Given the potential of single-droplet SERS, we decided to apply this method to elucidate the effect of RNA on the chain conformations within the droplets. Phase transition of FUS is well-known to be modulated by RNA-protein stoichiometry10. We showed that FUS binds stoichiometrically to RNA, which can be further used to estimate the stoichiometry of other heterotypic biomolecular condensates of proteins and nucleic acids. The negatively charged phosphate backbone of RNA competes with the plasmonic nanostructures for interaction with the C-terminal domain of FUS that modulates the polypeptide orientation on the SERS substrate surface. These changes in the orientation of the polypeptide chain cause a reduction in the enhancement of the arginine residues and changes in the intensities of several vibrational modes associated with aromatic residues. Interestingly, our SERS experiments showed that the ordered C-terminal RBD undergoes partial unwinding in the presence of RNA that can promote homotypic (protein-protein) and heterotypic (protein-RNA) interactions within the condensed phase. This unraveling of the structural domain increases the chain disorder at the expense of α-helical content within the droplets.

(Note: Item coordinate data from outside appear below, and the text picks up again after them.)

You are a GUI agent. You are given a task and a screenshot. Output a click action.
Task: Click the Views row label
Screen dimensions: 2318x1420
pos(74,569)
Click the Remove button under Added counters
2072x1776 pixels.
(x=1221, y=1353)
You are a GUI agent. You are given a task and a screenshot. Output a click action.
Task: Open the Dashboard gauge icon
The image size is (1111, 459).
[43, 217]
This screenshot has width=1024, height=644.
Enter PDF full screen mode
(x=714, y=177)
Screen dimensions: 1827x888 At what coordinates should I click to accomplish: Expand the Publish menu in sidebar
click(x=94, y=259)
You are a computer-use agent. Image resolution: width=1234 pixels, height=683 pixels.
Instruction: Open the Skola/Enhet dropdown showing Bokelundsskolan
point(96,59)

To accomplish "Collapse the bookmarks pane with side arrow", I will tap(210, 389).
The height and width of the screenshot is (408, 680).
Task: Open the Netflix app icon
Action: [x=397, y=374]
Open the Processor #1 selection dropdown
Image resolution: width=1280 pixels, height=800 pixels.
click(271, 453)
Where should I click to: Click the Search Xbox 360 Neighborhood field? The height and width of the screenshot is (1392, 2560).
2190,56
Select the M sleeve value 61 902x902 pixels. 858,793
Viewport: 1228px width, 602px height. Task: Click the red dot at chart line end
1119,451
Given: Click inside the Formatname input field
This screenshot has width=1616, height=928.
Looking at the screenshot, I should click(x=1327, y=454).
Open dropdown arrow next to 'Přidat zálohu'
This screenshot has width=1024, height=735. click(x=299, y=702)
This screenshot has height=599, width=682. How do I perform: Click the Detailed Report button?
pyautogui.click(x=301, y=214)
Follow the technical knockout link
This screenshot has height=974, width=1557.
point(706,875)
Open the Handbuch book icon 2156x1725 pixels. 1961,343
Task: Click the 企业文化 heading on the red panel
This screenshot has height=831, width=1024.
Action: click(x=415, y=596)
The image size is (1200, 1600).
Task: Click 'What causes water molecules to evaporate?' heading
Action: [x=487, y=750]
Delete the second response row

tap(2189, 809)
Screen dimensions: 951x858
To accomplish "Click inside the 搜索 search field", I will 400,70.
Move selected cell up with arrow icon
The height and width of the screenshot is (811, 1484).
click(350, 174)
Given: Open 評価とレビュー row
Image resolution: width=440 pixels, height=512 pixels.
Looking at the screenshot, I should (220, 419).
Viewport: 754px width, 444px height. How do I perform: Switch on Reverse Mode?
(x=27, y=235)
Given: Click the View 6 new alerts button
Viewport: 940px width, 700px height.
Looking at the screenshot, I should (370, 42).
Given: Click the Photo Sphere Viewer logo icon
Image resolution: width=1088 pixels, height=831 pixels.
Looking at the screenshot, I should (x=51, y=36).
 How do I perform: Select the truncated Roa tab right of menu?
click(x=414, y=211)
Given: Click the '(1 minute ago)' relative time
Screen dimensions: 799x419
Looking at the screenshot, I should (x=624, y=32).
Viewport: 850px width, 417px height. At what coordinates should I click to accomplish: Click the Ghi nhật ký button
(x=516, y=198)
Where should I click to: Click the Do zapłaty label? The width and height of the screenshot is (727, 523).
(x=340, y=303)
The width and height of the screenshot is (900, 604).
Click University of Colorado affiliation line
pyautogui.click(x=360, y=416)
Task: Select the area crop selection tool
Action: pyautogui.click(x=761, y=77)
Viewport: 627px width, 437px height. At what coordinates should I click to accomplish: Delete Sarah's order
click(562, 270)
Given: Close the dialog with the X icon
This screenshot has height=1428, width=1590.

In summary, we have developed a unique single-droplet surface-enhanced Raman scattering (SERS) methodology that can serve as a potent tool to discern the key molecular interactions and residue-specific structural information within the condensed phase, which can potentially discern the mechanism and regulation of condensate assembly and dissolution. Thoughtful engineering of these SERS substrates using different surface functionalities and other metals can enhance a unique set of vibrational bands that can be utilized for ultra-sensitive detection, characterization, and quantification of a wide range of biomolecular condensates involved in physiology and disease.